» **Source material**:
★ ★ ★

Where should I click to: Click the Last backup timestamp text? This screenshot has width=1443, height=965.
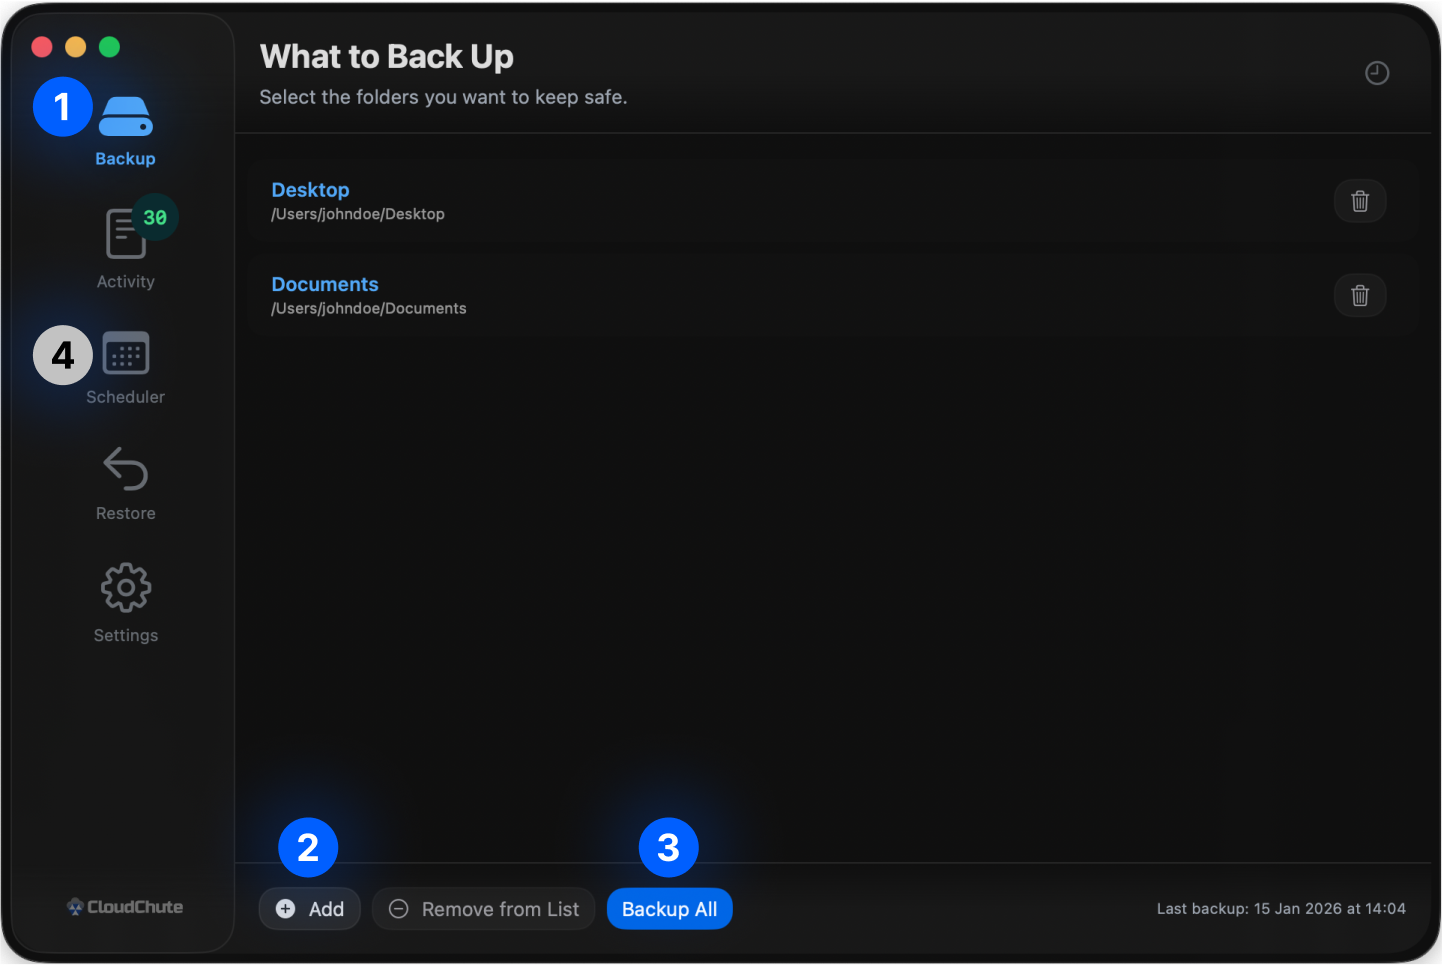tap(1280, 909)
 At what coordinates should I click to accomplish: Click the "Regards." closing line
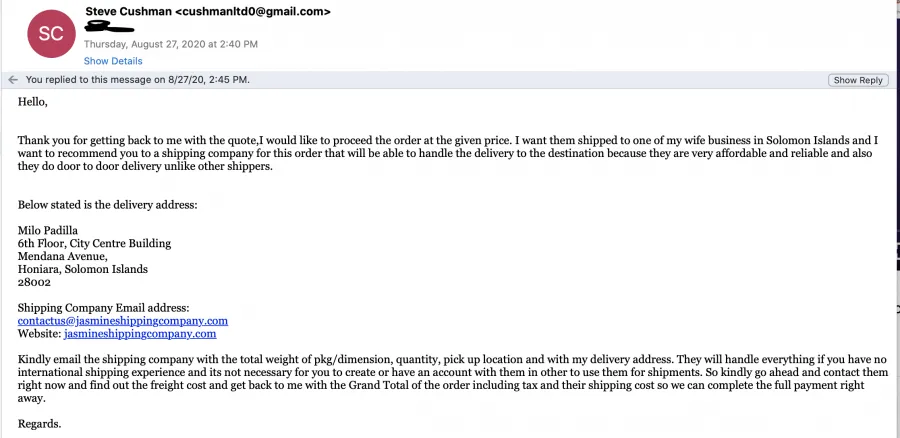[x=40, y=424]
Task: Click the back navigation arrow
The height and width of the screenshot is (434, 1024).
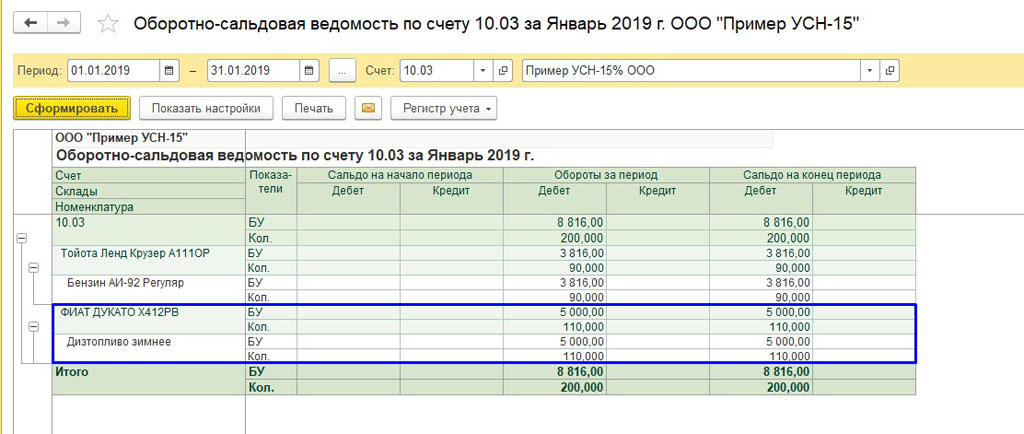Action: tap(31, 23)
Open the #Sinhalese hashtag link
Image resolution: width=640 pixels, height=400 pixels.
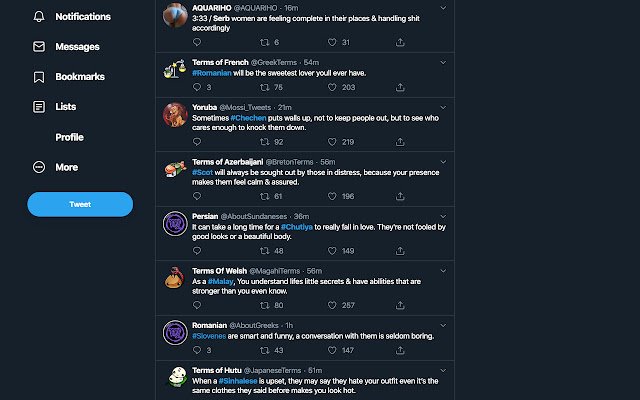[x=238, y=381]
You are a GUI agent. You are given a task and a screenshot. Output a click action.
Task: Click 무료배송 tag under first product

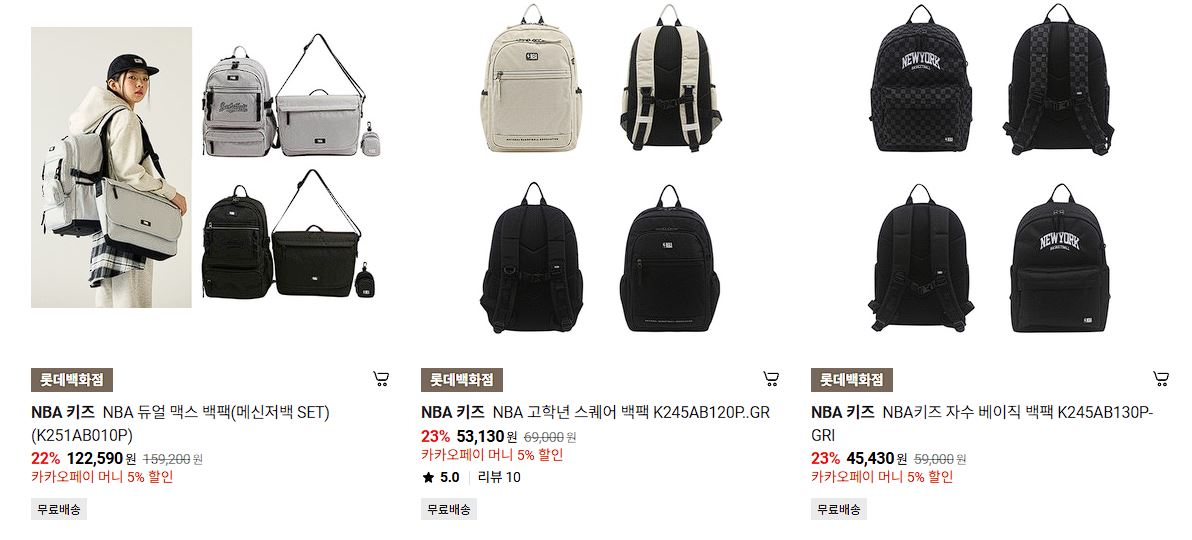tap(59, 510)
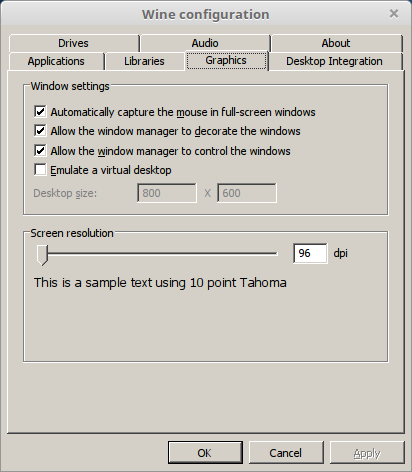Open the Audio tab
Screen dimensions: 412x472
coord(205,43)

★ ★ ★

» **Problem details**: Leaving every picture aside, transcribe exactly the lines from the one that contains "Task: Click the back navigation arrow" through the final line of the listing above, inclusive.

» **Exercise output**:
Task: Click the back navigation arrow
The height and width of the screenshot is (434, 1024).
Action: tap(31, 23)
Open the #Sinhalese hashtag link
Image resolution: width=640 pixels, height=400 pixels.
[x=238, y=381]
You are a GUI agent. You are given a task and a screenshot. Output a click action.
Task: Click 무료배송 tag under first product

tap(59, 510)
Open the Audio tab
Screen dimensions: 412x472
coord(205,43)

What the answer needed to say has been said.